In our studies (I.A. Chimitova, V.A. Akovbyan et al., 1999) we found positive results for IgM in enzyme immunoassay (ELISA) in 42.9% of patients with seroresistant, doubtful results occurred in another 9.5%. After additional treatment, 66% of these patients were negative for IgM by ELISA.
Thus, the presence of antitreponemal IgM in some patients with seroresistant is an indicator of the presence of a pathogen in the body, indicates the activity of the infectious process and may serve as an indication for additional specific treatment.
Additional specific treatment for seroresistance is recommended with water-soluble penicillin at high doses. Recently, the 3rd generation cephalosporin ceftriaxone has been increasingly used. Possessing high treponemicidal activity and penetrating ability, ceftriaxone proved to be effective in seroresistance: complete negative reactions of the standard complex occurred in 45. 7% of patients within 6 to 24 months (I. A. Chimitova, 2000).
What should be understood by the definition of “seroresistance”?
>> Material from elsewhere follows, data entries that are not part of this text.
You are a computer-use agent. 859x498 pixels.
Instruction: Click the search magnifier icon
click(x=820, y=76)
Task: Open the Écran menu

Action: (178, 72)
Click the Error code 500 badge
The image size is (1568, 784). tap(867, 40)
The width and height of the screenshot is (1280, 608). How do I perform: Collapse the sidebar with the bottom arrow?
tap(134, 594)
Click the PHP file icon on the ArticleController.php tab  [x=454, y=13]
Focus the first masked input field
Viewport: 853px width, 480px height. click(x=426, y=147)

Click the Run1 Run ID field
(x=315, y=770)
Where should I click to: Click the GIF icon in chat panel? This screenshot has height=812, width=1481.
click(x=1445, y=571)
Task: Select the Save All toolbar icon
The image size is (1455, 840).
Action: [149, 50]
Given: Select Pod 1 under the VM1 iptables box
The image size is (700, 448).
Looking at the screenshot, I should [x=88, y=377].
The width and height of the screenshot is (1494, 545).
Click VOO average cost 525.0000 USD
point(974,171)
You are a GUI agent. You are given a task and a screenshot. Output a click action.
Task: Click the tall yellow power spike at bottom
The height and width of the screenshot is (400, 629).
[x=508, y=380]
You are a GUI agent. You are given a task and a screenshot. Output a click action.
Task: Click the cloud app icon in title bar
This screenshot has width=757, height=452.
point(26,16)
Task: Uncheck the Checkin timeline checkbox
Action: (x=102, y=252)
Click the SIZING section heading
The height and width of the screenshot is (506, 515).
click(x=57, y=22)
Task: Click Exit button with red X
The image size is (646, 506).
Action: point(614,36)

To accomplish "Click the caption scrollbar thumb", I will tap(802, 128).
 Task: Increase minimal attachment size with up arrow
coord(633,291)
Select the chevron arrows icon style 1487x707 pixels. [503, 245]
After the treatment of syphilis, this is a certain state of the body, which is characterized by the absence of a decrease in titers of reagins in the RM by 4 times or more within a year after the end of specific treatment or by maintaining positive (weakly positive) results for more than 2 years in early and 3 years in late forms of syphilis . In the case of a more than 4-fold decrease in titers within 1 year, further preservation of positive or weakly positive microreaction results for 2 years can be assessed as a delayed negative seroreaction. Identification of antitreponemal IgM in patients with seroresistant blood is an indication for additional therapy, the outcome of which is most often successful. The absence of IgM casts doubt on the success of additional therapy, but if additional treatment has already been carried out in these patients before, then repeated courses are inappropriate.
Can it be argued that the long-term maintenance of positive serological reactions after the treatment of syphilis has any negative impact on the state of health in general? We are talking about the influence of the causes that underlie seroresistance. Studies of health indicators of persons with positive reactions of the standard serological complex 15–20 years after the end of specific treatment have shown that, in addition to disorders in the psychoemotional sphere in comparable age groups, the frequency of lesions of the cardiovascular and nervous systems in persons with seroresistant is significantly higher than in those who have recovered from syphilis and achieved complete negativity of the TFR (K.A. Yuldashev, 1966). This paper analyzes the results of treatment of patients with the use of heavy metal preparations, which does not allow us to exclude the possibility of their damaging effect on parenchymal organs and the nervous system. Obviously, this issue requires further study, taking into account the currently used treatment regimens for patients with syphilis, as well as new opportunities for serological diagnostics.